Two real scalar fields $\phi_1$ and $\phi_2$ satisfying an $SO(2)$ symmetry and one complex scalar field $\psi$ are equivalent. However, the latter is more convenient because the particles made by $\psi$ and $\psi^\dagger$ are each others' antiparticles. In the real case, the fields that have this property are $\phi_1 \pm i \phi_2$, so once you change basis from $\phi_1$ and $\phi_2$ to $\phi_1 \pm i \phi_2$ you've reinvented the complex scalar field.

This is explained nicely starting from p.53 in Sidney Coleman's QFT notes.

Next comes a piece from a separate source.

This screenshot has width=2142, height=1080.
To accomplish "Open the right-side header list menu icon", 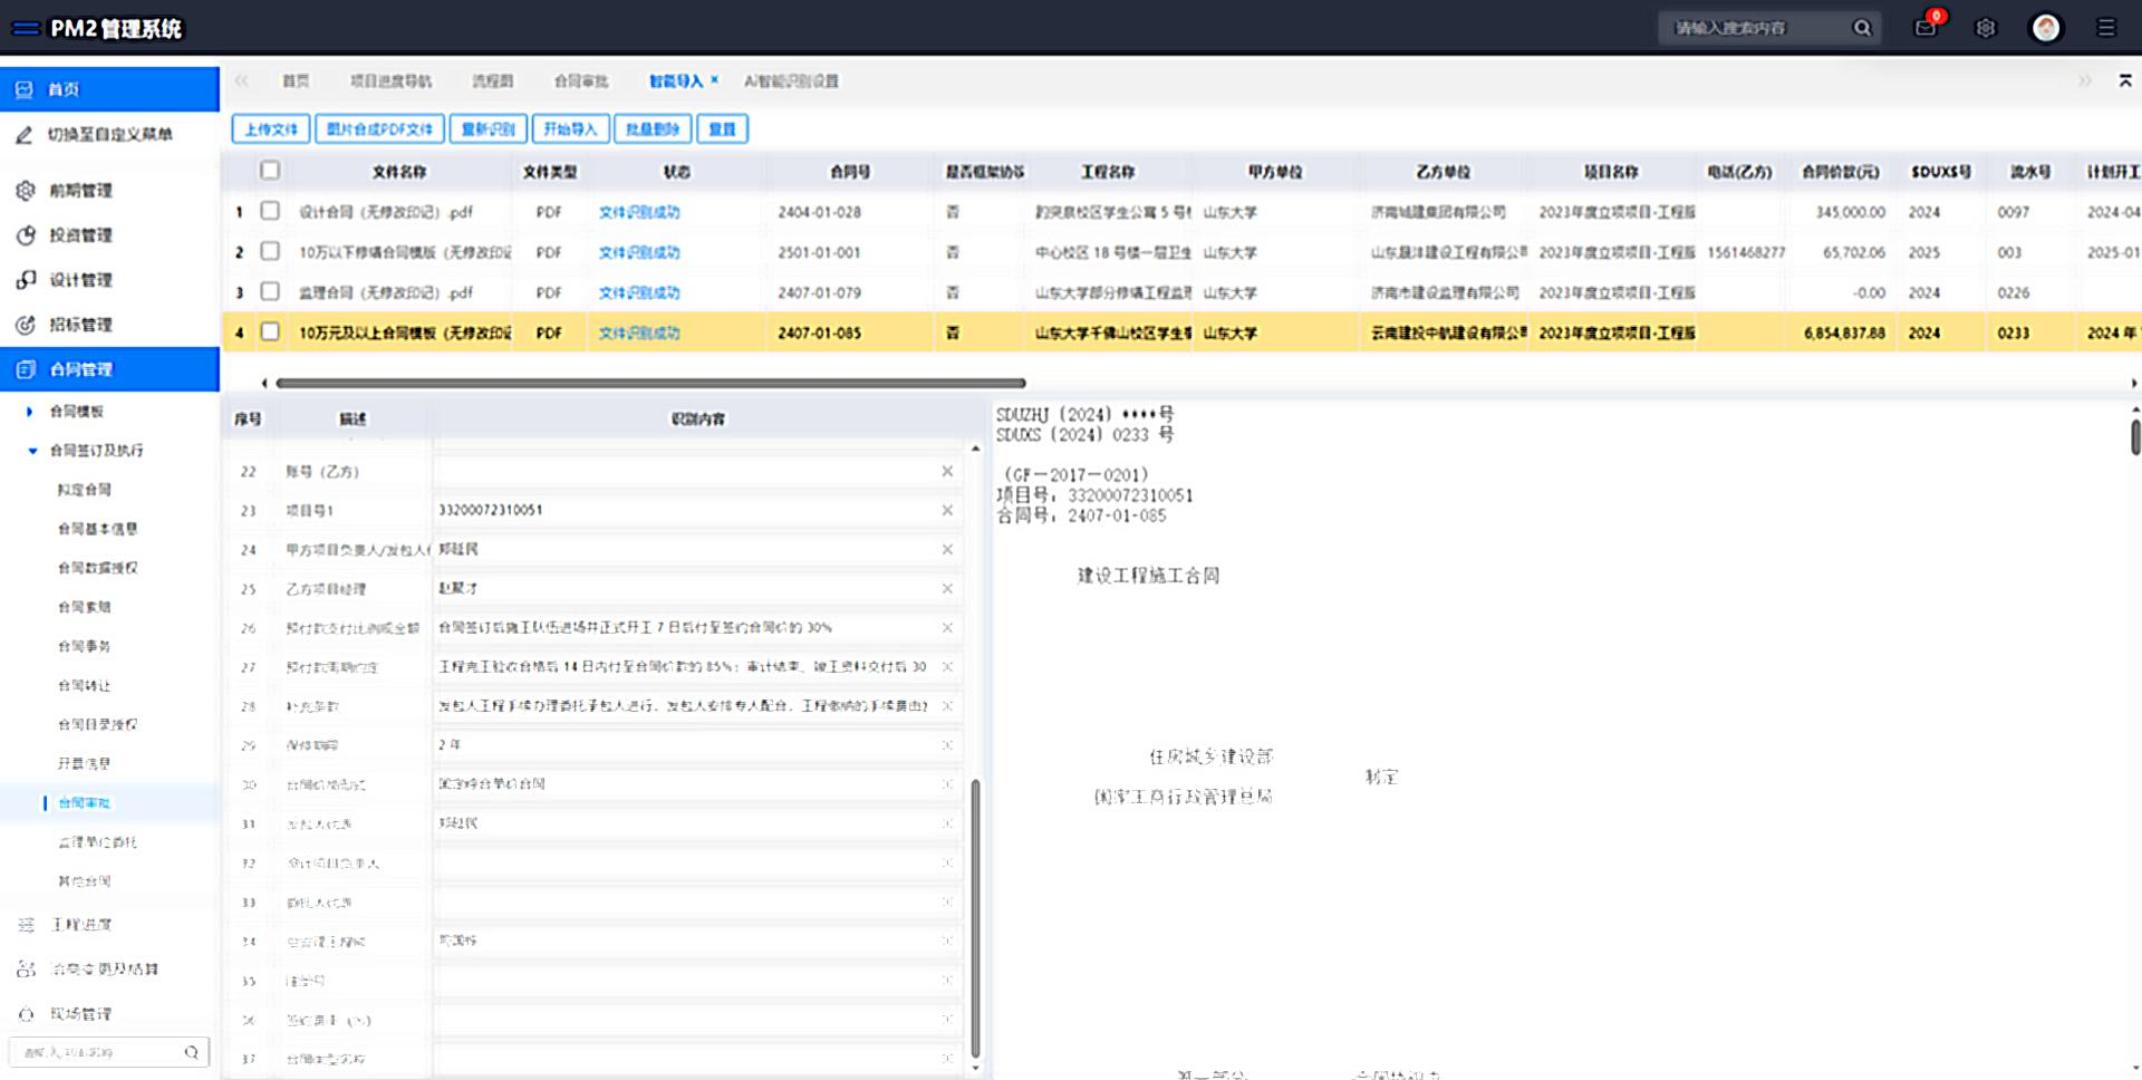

As you said, a complex quantity is not measurable in QM. And indeed $\psi$ is not an observable, which feels strange because quantum fields are often motivated at the start of a QFT course as local observables. Unfortunately this motivation isn't quite right, as we rarely measure quantum fields directly. For example, the number density, charge density, and current density for a charged complex scalar field are all field bilinears like $\psi^\dagger \psi$, and hence real.

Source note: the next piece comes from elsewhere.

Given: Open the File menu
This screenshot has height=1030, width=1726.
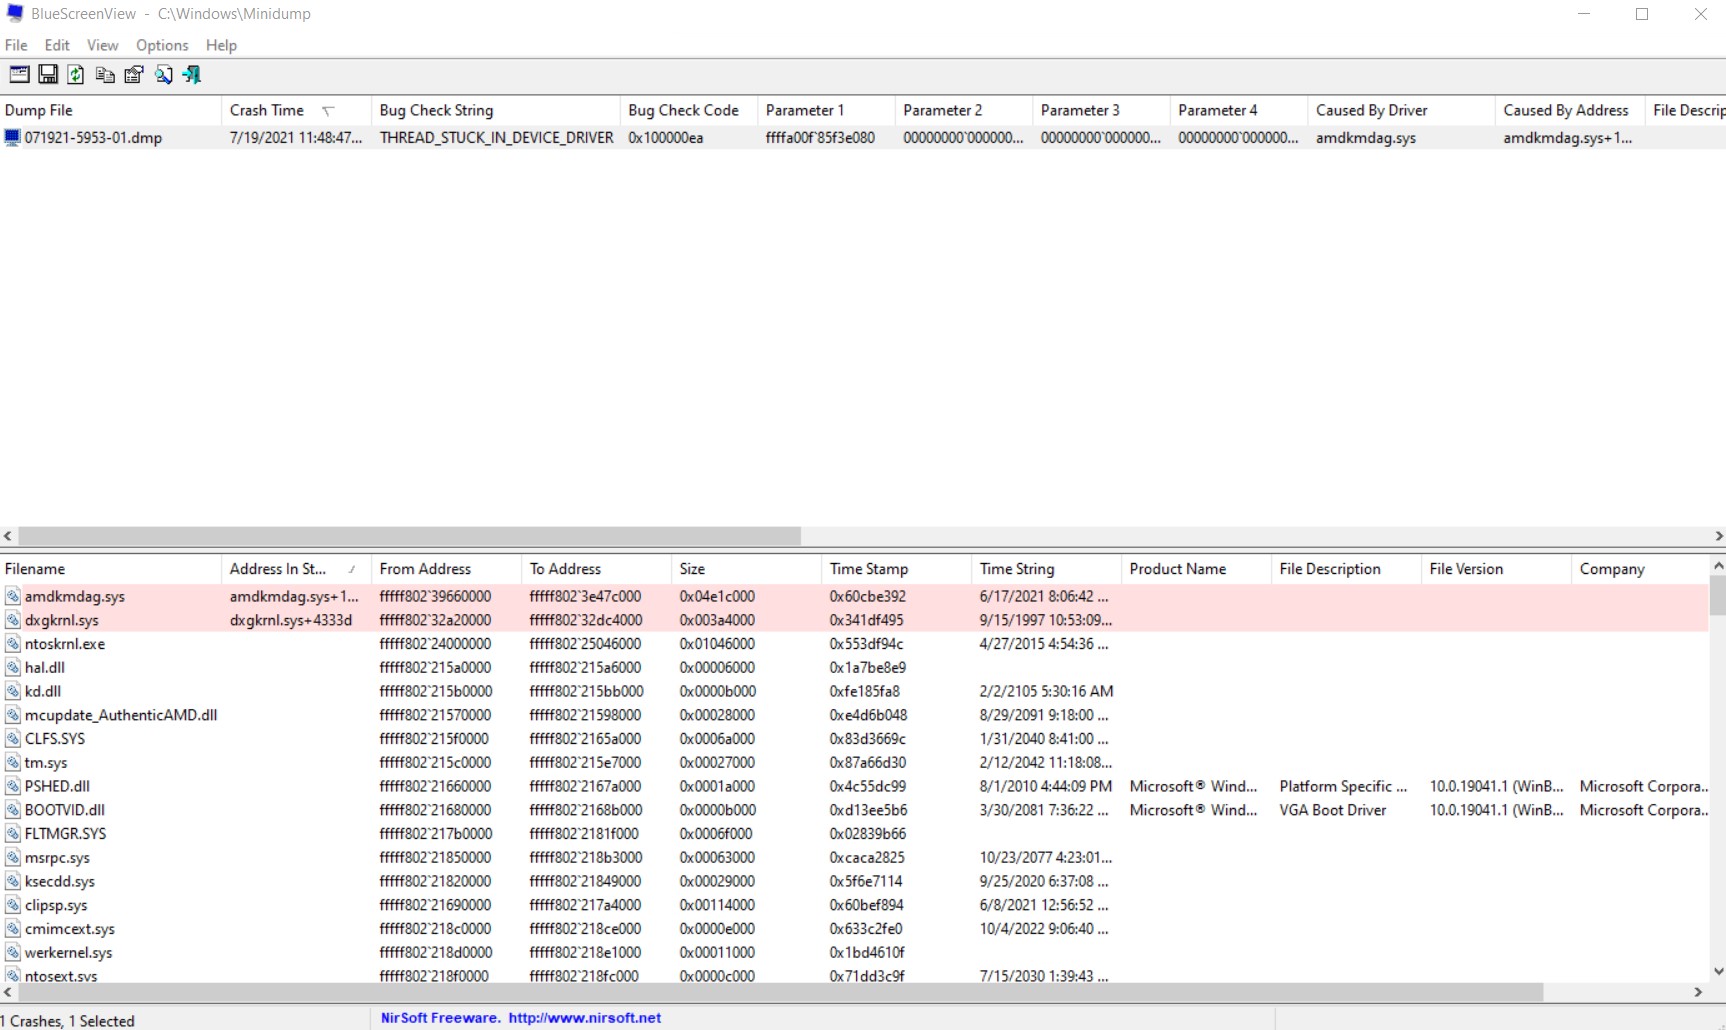Looking at the screenshot, I should (16, 45).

In my viewpoint, the free complex field theory $$\tag 1 \mathcal{L}=\partial_\mu\phi\partial^\mu\phi^*-\frac{1}{2}m^2\phi\phi^*$$ is actually equivalent to the free double real field theory $$\tag 2 \mathcal{L}=\partial_\mu\phi_i\partial^\mu\phi_i-\frac{1}{2}m^2\phi_i\phi_i,$$ where $i=1,2$. To see this, simply write $\phi=\phi_1+i\phi_2$ and you can obtain Eq.(2) from Eq.(1). Eq.(1) is simply a compact form of Eq.(2). If you like you can define $\psi=\left(\phi_1,\phi_2\right)^T$ and have the form $$\tag 1 \mathcal{L}=\partial_\mu\psi^T\partial^\mu\psi-\frac{1}{2}m^2\psi^T\psi$$.

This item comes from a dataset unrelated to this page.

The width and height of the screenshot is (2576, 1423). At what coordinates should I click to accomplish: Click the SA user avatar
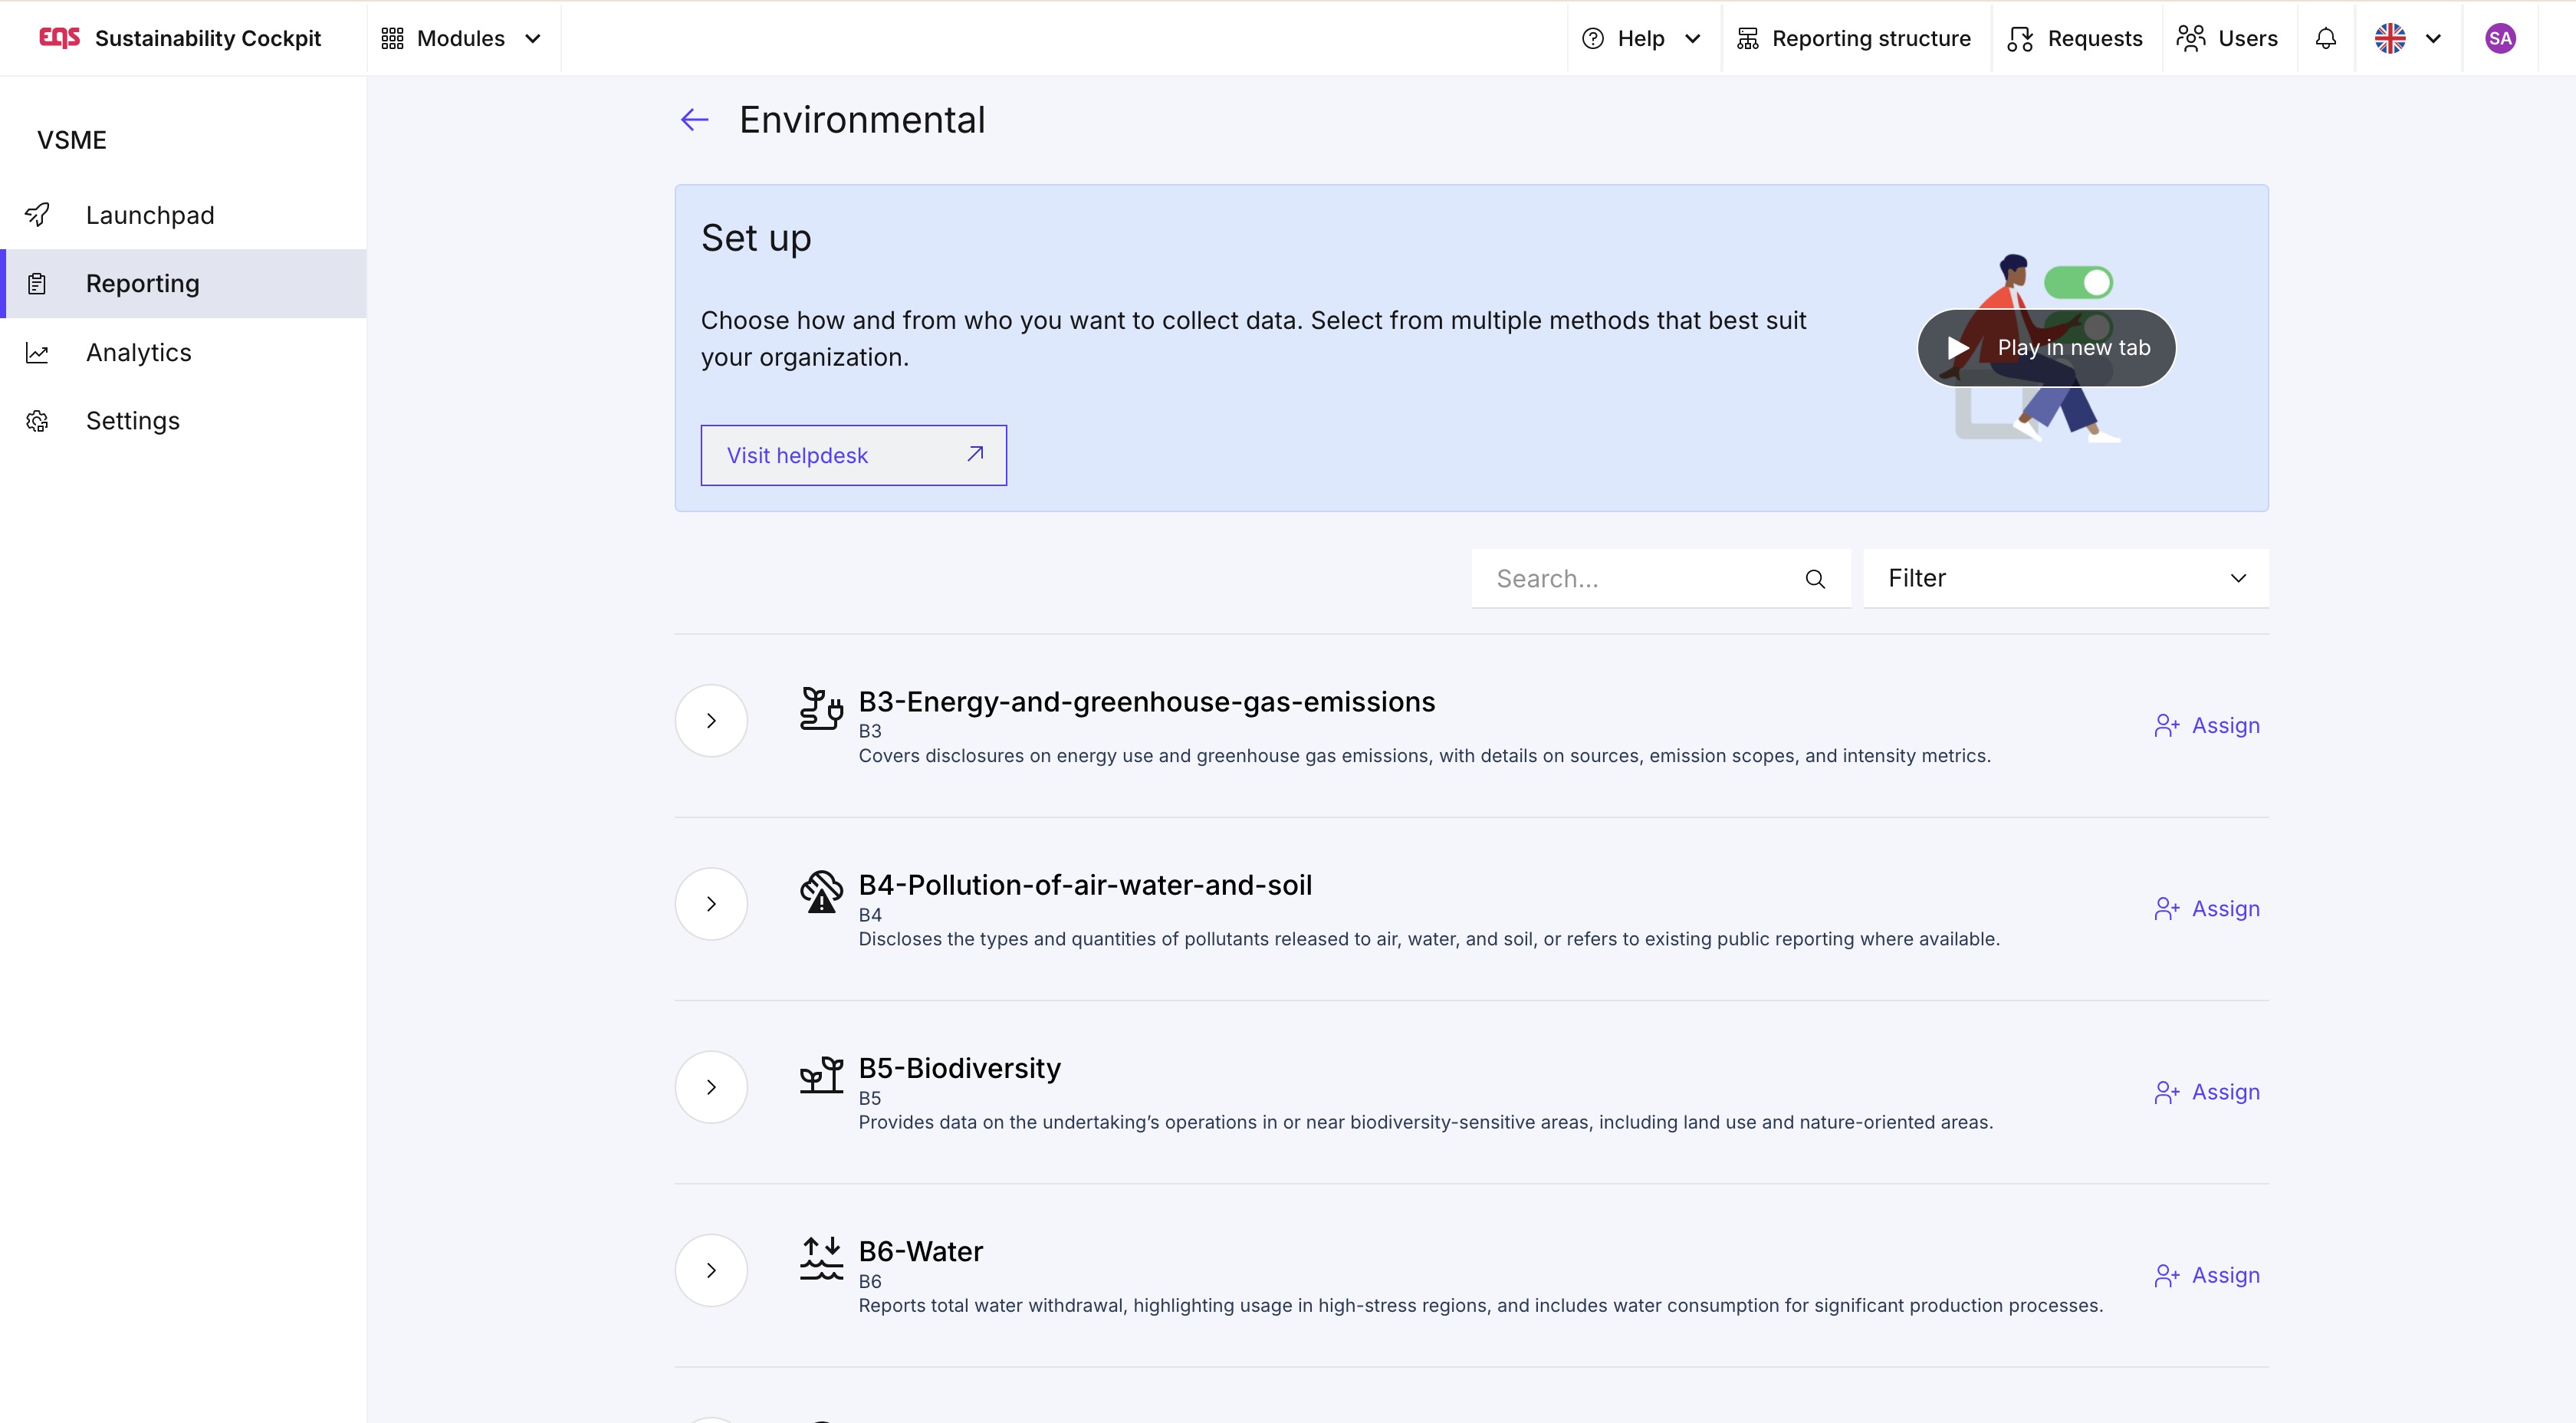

The double real field Lagrangian is, of course, Lorentz invariant. It also can represent charged particles since it also has $O(2)$ invariance and we can identify the corresponding Noether charge as electric charge.

BUT, there indeed a very crucial difference between the complex field and double real field. $\phi$ and $\phi^*$ ''have'' the opposite charge while $\phi_1$ and $\phi_2$ do not (please convince yourself by looking into $\phi=\rho e^{i\theta}$ and $\phi^*=\rho e^{-i\theta}$ and the transformation of O(2) is actually a rotation for the $\theta$). Since the observables are the charges, so $\phi$ and $\phi^*$ represent the particles with opposite charge while $\phi_1$ and $\phi_2$ can not.